Provided records Start Marker
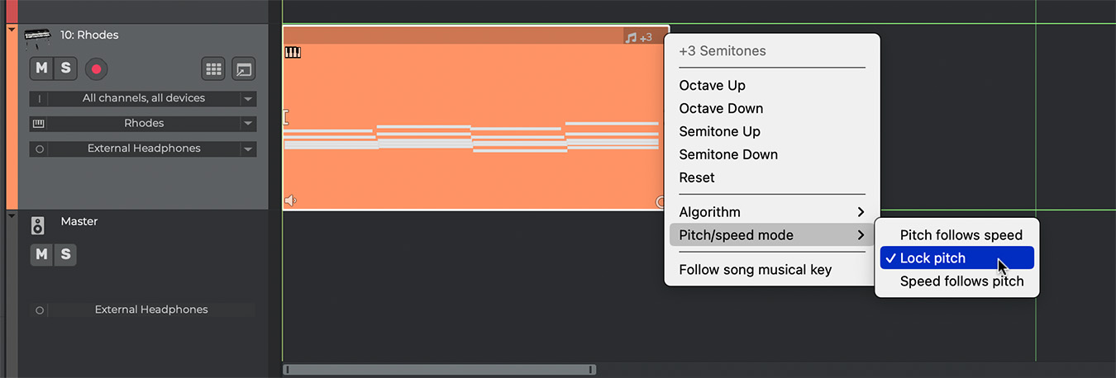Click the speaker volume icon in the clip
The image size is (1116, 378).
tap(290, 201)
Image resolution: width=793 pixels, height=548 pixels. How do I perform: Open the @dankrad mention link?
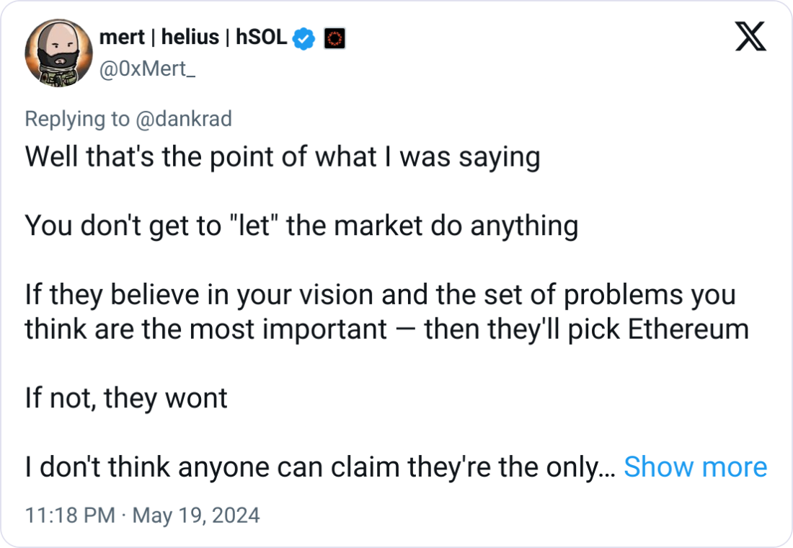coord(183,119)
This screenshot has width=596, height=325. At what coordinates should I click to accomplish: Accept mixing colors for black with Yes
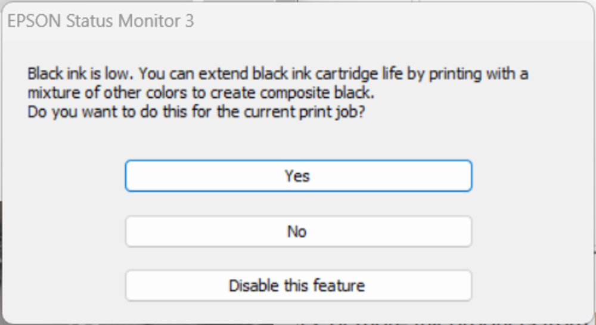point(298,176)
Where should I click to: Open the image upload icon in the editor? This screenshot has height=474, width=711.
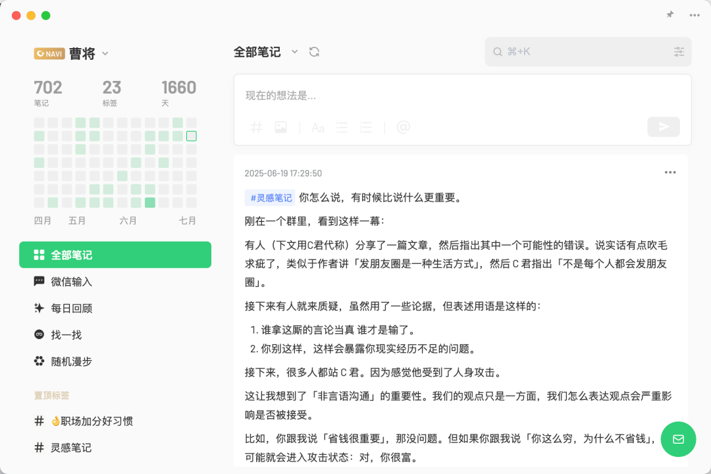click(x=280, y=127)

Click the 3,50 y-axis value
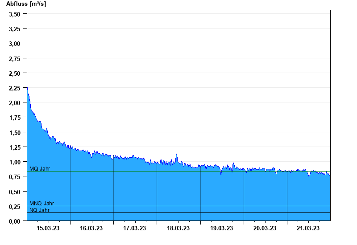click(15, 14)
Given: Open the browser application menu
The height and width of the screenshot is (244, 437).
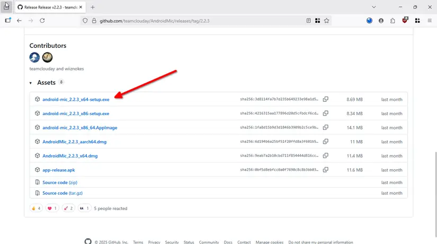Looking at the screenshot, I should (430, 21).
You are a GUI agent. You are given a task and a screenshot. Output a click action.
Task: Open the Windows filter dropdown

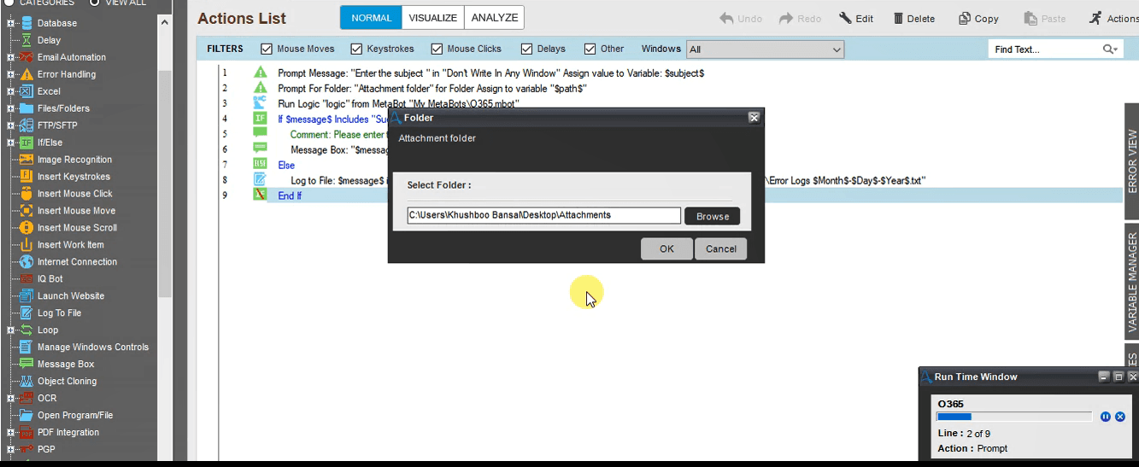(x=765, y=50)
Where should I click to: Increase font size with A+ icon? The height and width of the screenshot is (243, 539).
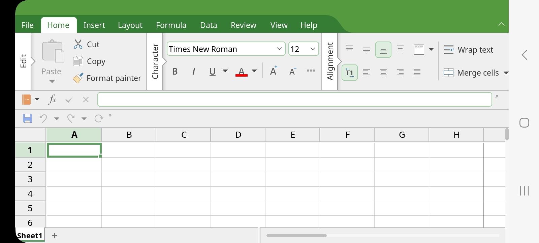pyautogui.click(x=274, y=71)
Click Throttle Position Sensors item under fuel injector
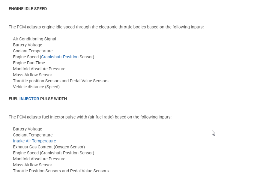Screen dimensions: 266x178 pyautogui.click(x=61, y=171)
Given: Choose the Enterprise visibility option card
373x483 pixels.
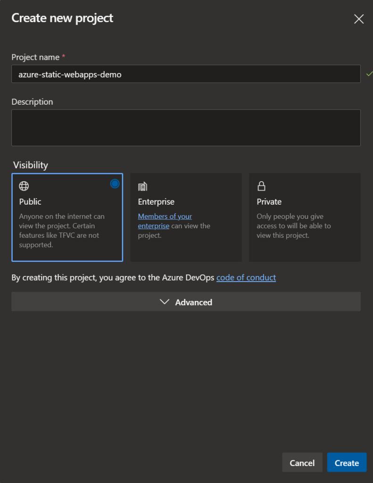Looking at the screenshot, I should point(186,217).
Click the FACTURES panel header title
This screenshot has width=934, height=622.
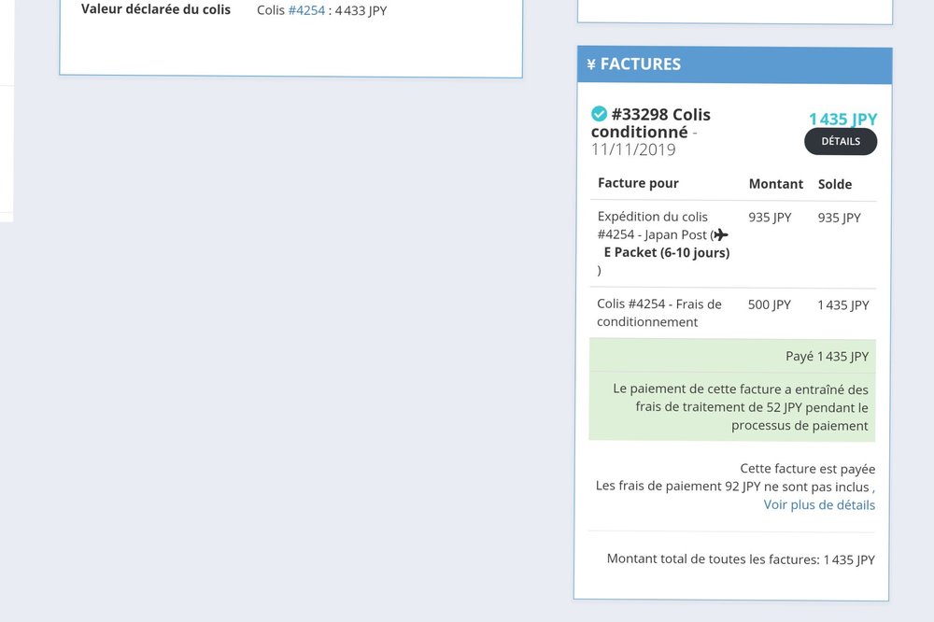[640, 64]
Provided records End Marker
Provided records Start Marker
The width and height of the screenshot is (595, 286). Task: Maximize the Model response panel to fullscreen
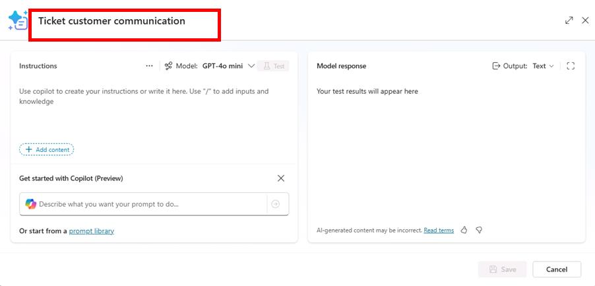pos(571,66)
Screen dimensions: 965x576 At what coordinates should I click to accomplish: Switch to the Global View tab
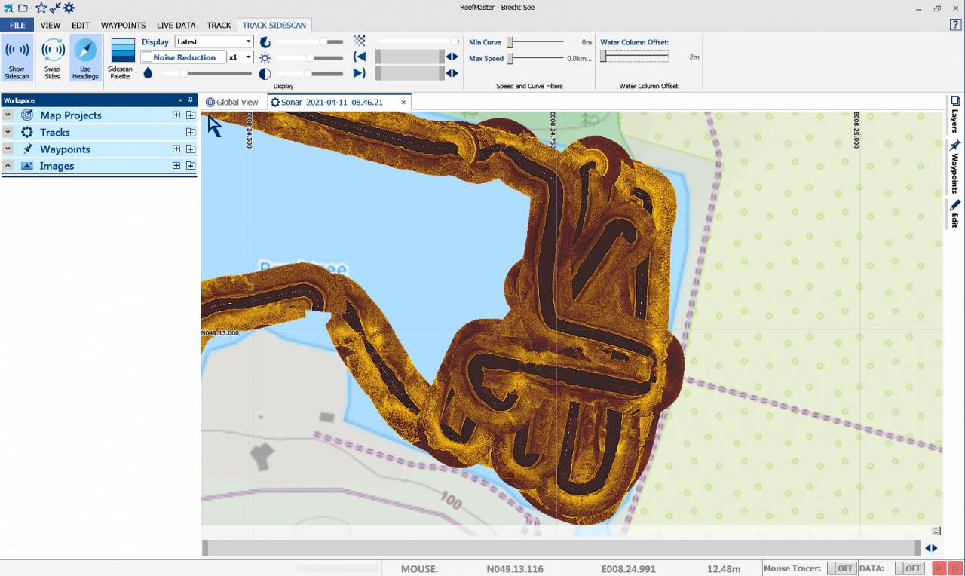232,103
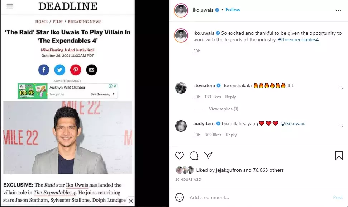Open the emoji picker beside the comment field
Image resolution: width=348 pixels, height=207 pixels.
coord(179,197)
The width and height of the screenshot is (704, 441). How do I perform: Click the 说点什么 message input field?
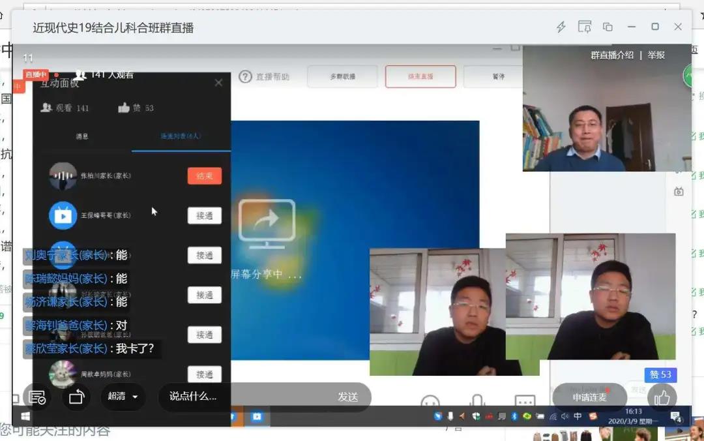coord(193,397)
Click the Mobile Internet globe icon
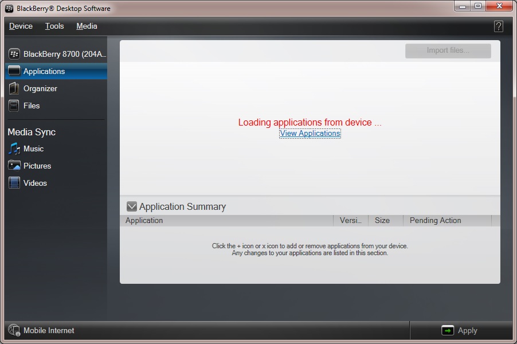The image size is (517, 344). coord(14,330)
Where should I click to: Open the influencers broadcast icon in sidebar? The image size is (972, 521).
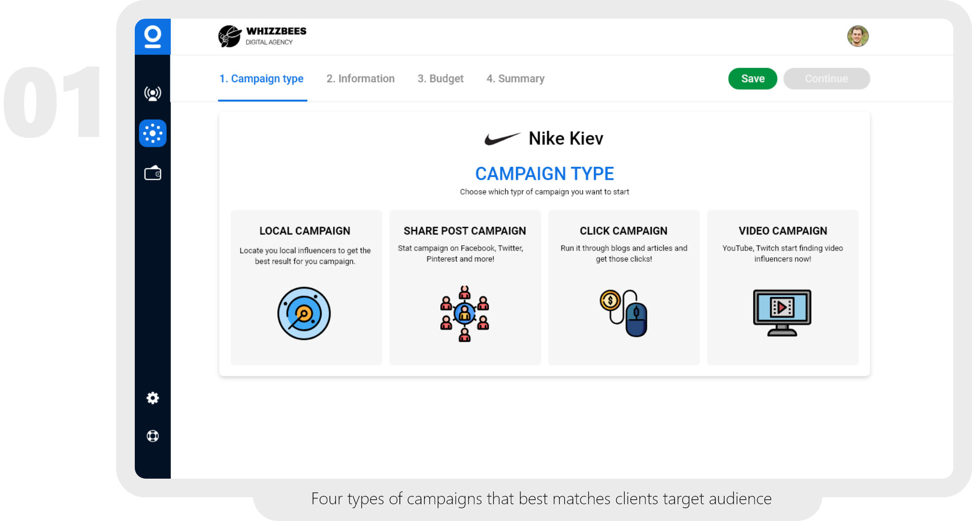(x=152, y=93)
Provided records End Marker
» Activity
From the records above, output only the lines starting at the one containing "Image resolution: width=793" and ending at the one containing "You are a GUI", word for word. Pictures stay out.

» Exercise result
Image resolution: width=793 pixels, height=548 pixels. How do I perform: Open the @dankrad mention link?
coord(183,119)
This screenshot has width=596, height=325. At what coordinates should I click to accomplish: Accept mixing colors for black with Yes
point(298,176)
Where should I click to: Open the image upload icon in the editor? This screenshot has height=474, width=711.
click(x=280, y=127)

Click the 3,50 y-axis value
click(15, 14)
Given: Open the browser application menu
The height and width of the screenshot is (244, 437).
Looking at the screenshot, I should (430, 21).
You are a GUI agent. You are given a task and a screenshot. Output a click action.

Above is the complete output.